Problem statement →
Write out every record in full, exactly as written, please.

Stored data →
- - - - -
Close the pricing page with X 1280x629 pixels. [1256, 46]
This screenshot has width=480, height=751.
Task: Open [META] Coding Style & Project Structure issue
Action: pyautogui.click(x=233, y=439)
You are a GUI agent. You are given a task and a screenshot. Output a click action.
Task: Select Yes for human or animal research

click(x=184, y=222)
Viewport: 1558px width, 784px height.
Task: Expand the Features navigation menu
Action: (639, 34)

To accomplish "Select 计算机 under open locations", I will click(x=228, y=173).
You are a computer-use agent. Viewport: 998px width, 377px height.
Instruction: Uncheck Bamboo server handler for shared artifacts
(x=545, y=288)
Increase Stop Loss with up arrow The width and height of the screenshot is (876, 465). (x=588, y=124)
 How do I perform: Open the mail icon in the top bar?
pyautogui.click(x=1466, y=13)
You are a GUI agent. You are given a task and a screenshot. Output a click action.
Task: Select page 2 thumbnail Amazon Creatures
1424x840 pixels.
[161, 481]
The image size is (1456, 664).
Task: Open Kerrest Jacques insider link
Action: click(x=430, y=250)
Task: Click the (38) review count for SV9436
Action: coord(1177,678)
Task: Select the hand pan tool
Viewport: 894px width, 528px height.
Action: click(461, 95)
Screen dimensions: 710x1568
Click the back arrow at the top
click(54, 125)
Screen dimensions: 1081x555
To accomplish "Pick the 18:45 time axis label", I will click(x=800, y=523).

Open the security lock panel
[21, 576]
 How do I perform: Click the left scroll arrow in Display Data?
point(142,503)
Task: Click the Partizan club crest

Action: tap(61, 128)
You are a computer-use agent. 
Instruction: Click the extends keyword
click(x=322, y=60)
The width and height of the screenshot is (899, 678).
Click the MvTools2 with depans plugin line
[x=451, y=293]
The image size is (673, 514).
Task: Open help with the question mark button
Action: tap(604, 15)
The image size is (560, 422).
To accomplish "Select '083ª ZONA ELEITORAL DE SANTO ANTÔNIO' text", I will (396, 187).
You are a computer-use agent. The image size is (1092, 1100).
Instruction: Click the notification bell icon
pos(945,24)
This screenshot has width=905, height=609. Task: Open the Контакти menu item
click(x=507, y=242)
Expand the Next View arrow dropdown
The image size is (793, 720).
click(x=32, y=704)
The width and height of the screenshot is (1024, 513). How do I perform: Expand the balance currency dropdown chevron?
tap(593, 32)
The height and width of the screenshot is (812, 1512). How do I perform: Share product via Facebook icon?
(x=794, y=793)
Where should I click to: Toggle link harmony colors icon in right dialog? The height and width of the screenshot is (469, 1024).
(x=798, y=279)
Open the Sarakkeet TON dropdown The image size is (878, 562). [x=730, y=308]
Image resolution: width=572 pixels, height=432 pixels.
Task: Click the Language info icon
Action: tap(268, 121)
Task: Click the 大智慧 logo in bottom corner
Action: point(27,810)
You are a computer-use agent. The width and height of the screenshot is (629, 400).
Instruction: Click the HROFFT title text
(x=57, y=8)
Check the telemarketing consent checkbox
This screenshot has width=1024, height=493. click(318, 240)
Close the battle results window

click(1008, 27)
- - - - -
Exercise solution →
Close the pricing page with X 1280x629 pixels. [1256, 46]
This screenshot has width=480, height=751.
Task: Open [META] Coding Style & Project Structure issue
Action: pyautogui.click(x=233, y=439)
You are a GUI agent. You are given a task and a screenshot. Output a click action.
Task: Select Yes for human or animal research

click(x=184, y=222)
Viewport: 1558px width, 784px height.
Task: Expand the Features navigation menu
Action: (639, 34)

To accomplish "Select 计算机 under open locations", I will click(x=228, y=173).
You are a computer-use agent. Viewport: 998px width, 377px height.
Instruction: Uncheck Bamboo server handler for shared artifacts
(x=545, y=288)
Increase Stop Loss with up arrow The width and height of the screenshot is (876, 465). (x=588, y=124)
 How do I perform: Open the mail icon in the top bar?
pyautogui.click(x=1466, y=13)
You are a GUI agent. You are given a task and a screenshot. Output a click action.
Task: Select page 2 thumbnail Amazon Creatures
1424x840 pixels.
[161, 481]
The image size is (1456, 664).
Task: Open Kerrest Jacques insider link
Action: click(x=430, y=250)
Task: Click the (38) review count for SV9436
Action: coord(1177,678)
Task: Select the hand pan tool
Viewport: 894px width, 528px height.
Action: click(461, 95)
Screen dimensions: 710x1568
Click the back arrow at the top
click(54, 125)
Screen dimensions: 1081x555
To accomplish "Pick the 18:45 time axis label", I will click(x=800, y=523).

Open the security lock panel
[21, 576]
 How do I perform: Click the left scroll arrow in Display Data?
point(142,503)
Task: Click the Partizan club crest

Action: tap(61, 128)
You are a computer-use agent. 
Instruction: Click the extends keyword
click(x=322, y=60)
The width and height of the screenshot is (899, 678).
Click the MvTools2 with depans plugin line
[x=451, y=293]
The image size is (673, 514).
Task: Open help with the question mark button
Action: tap(604, 15)
The image size is (560, 422).
To accomplish "Select '083ª ZONA ELEITORAL DE SANTO ANTÔNIO' text", I will (396, 187).
You are a computer-use agent. The image size is (1092, 1100).
Instruction: Click the notification bell icon
pos(945,24)
This screenshot has width=905, height=609. Task: Open the Контакти menu item
click(x=507, y=242)
Expand the Next View arrow dropdown
The image size is (793, 720).
click(x=32, y=704)
The width and height of the screenshot is (1024, 513). How do I perform: Expand the balance currency dropdown chevron?
tap(593, 32)
The height and width of the screenshot is (812, 1512). How do I perform: Share product via Facebook icon?
(x=794, y=793)
Where should I click to: Toggle link harmony colors icon in right dialog? The height and width of the screenshot is (469, 1024).
(x=798, y=279)
Open the Sarakkeet TON dropdown The image size is (878, 562). [x=730, y=308]
Image resolution: width=572 pixels, height=432 pixels.
Task: Click the Language info icon
Action: tap(268, 121)
Task: Click the 大智慧 logo in bottom corner
Action: point(27,810)
You are a computer-use agent. The width and height of the screenshot is (629, 400).
Instruction: Click the HROFFT title text
(x=57, y=8)
Check the telemarketing consent checkbox
This screenshot has width=1024, height=493. click(318, 240)
Close the battle results window

click(1008, 27)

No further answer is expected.